Aux commissures de ces peluches ventriloques, on apercevait des femmes au teint tellement halé qu’on aurait dit des pirates sorties des mirages sur ces nefs dont la taille tranchait avec leur taille de bohémiennes lilliputiennes.
Elles portaient chacune un petit foulard multicolore accroché à la hâte pour faire taire les miliciens Taliban qui seraient tentés de leur faire un sermon sur leur vêture de petite vertu.

Mon regard croisa celui de l’une d’entre elles qui paraissait la plus hardie et la plus téméraire. Sa robe poussiéreuse rapiécée se confondait presque avec son visage buriné par la fatigue de son odyssée, les tempêtes de sable et l’ardeur du soleil. Ses petits yeux luisants semblaient m’inviter à une lecture de ma propre bonne aventure.

Elle savait que nous n’étions pas des Taliban, mes des jeunes hommes venus d’Arabistan. C’est comme cela que tous les Afghans y compris les Bédouins, ces nomades d’Aryana qui se fichaient des frontières dénommaient les arabes venus sur leurs terres.
Le monde se divisait en quatre pays l’Afghanistan, le Pakistan (le pays des Purs), l’Arabistan (le Pays des Arabes) et le Kafiristan (le pays des Mécréants) et tout le reste n’était que littérature.

Cette madame Pepperpot devait se demander ce que de jeunes aventuriers dans la force de l’âge comme nous pouvaient trouver de si envoûtant dans une contrée qui n’était que désolation après plus de deux décennies de guerre contre les Soviétiques et de guerre larvée entre les diverses factions de ce pays dans la forme semblait faire du stop pour se raccrocher à la paix et à la sérénité qui paraissaient envelopper le reste du monde.
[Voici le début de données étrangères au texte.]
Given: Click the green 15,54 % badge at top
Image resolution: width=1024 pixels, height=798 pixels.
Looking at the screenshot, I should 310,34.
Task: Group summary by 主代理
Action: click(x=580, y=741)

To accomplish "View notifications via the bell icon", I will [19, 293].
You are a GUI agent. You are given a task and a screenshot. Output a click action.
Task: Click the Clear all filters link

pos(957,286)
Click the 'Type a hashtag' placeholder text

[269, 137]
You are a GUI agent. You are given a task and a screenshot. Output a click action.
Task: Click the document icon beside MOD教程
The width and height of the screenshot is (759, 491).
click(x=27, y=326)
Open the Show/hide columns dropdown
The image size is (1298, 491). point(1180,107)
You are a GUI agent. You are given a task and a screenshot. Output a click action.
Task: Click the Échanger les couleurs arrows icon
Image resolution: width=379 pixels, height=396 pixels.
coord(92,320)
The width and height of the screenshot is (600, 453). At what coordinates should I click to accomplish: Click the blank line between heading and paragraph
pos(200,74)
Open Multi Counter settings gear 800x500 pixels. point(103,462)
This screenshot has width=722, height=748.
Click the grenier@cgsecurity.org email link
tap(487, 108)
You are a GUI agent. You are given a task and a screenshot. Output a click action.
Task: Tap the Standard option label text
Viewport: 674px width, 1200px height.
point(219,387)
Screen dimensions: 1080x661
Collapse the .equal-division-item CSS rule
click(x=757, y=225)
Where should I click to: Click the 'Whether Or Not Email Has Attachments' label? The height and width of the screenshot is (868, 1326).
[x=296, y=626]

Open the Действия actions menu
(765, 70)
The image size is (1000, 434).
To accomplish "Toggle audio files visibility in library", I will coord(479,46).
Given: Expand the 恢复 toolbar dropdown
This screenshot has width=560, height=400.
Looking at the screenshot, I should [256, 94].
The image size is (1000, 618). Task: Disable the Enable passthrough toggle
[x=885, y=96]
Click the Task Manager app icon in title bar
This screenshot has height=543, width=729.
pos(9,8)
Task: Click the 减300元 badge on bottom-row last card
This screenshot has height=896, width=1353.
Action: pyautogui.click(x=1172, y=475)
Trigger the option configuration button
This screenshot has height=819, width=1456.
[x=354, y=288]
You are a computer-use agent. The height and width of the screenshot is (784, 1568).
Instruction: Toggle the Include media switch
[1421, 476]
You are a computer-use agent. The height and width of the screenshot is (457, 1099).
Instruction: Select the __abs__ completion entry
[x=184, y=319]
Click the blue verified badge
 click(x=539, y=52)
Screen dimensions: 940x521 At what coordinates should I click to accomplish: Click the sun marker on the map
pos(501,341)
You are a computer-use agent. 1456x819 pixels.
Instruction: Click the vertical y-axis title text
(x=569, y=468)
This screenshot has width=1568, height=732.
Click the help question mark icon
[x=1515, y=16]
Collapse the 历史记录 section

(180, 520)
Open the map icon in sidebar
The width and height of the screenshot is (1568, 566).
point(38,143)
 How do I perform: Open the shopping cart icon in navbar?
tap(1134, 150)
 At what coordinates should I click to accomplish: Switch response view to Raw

Après quelques longues minutes à contempler cette cohorte de camélidés semblant remonter le temps, nous reprîmes notre marche au pas militaire pour continuer notre route.
La caravane s’éloigna petit à petit avec indolence sous les murmures rauques et méprisants des chameaux vers les rocs escarpés des montagnes environnantes.